Emera Inc. (TSX:EMA)(NYSE:EMA) recently announced that it would be raising its quarterly dividend by 1% to $0.7325 per share, marking the utility’s 19th straight annual increase. While modest, the hike aligns with Emera’s strategy of steady returns, supported by projected 7-8% rate base growth through 2029 and 5-7% expected EPS growth through 2027.
The new annual payout of $2.93 offers a dividend yield of 4.3%, which is well above average. The average stock in the S&P 500 yields just 1.2%. However, Emera’s trailing 12-month EPS stands at $2.95, putting the payout ratio near 100% and suggesting limited room for aggressive future increases unless earnings improve significantly.

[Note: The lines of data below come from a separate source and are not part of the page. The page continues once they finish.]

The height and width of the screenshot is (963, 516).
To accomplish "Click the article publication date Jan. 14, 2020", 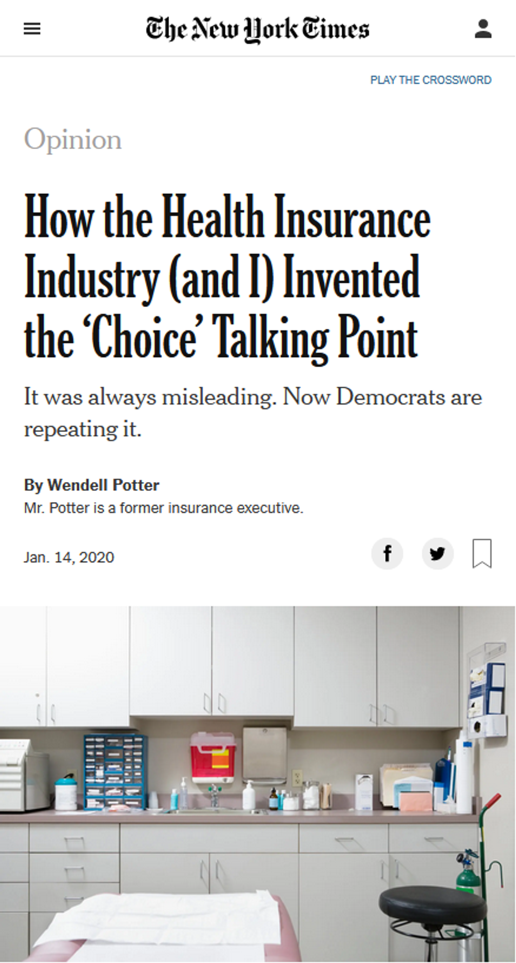I will click(69, 557).
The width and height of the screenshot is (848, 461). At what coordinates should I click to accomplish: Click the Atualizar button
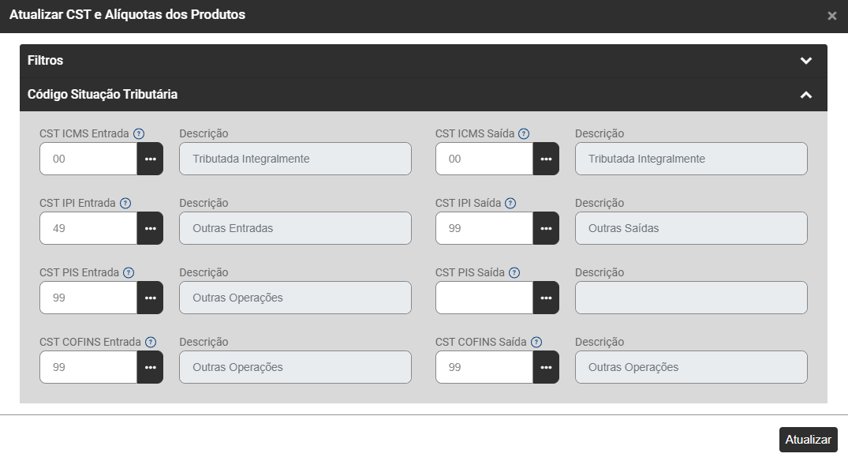click(808, 440)
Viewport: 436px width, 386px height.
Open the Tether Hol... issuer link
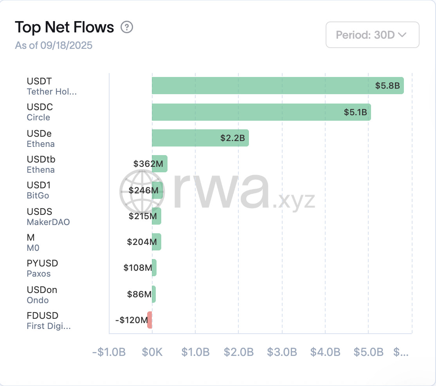tap(52, 92)
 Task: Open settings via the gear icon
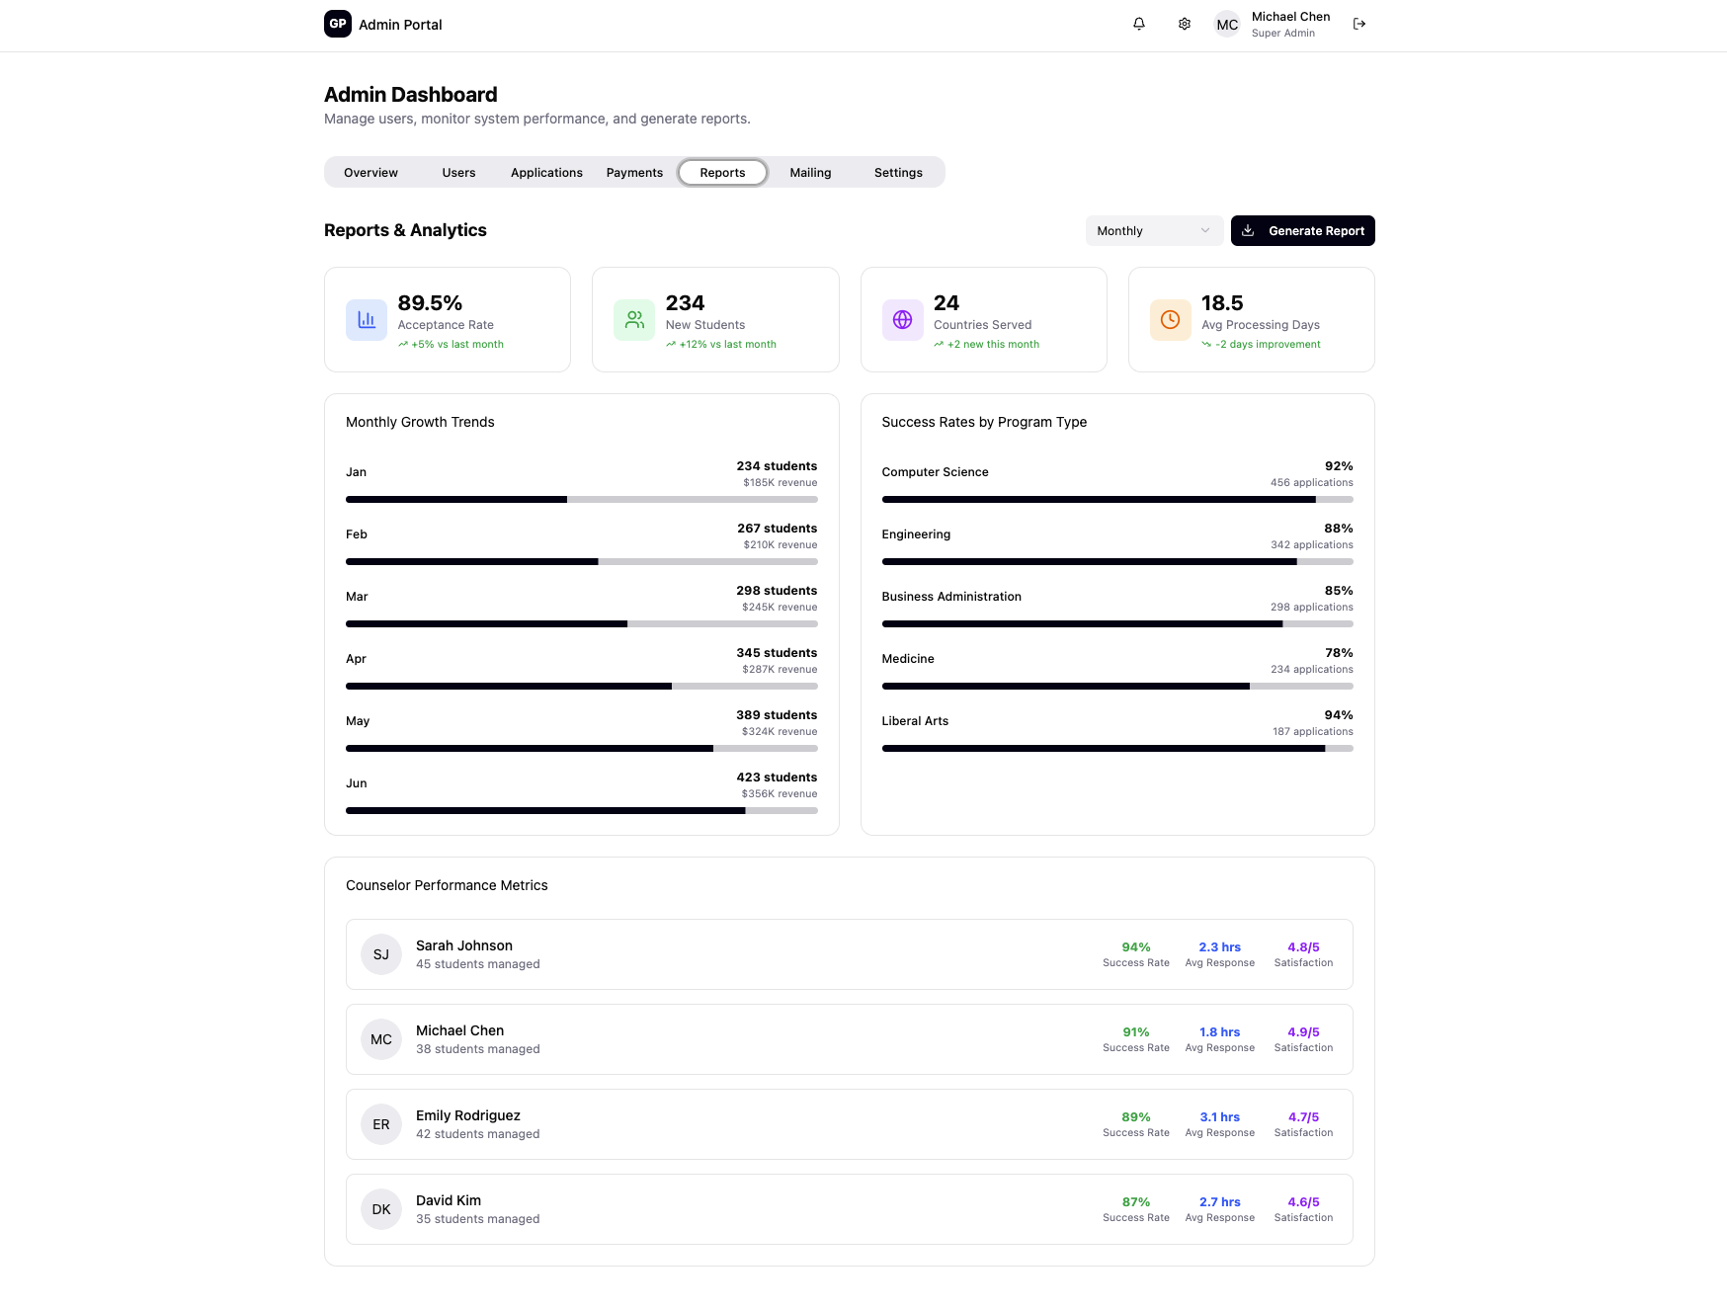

This marks the second consecutive year of only a 1% increase in the dividend, and this could be the norm moving forward given its tight payout ratio.
Emera serves 2.5 million customers through six utilities across Canada, the U.S., and the Caribbean, with $39 billion in assets. It is continuing to grow, however, as it has a $20 billion capital plan through 2029 which targets infrastructure upgrades and energy transition efforts.
The market has responded positively in 2025, with shares rising 26% year-to-date, outperforming many utility peers. Still, the stock’s five-year return of 22% reflects slower historical growth and sector headwinds. And at a price-to-earnings ratio of 23, Emera trades at a premium, which could mean limited upside in the near term.
If your priority is just to collect a high yield, Emera can be a great option for your portfolio. However, don’t expect large dividend increase in the future, even with the stock having a fairly long streak.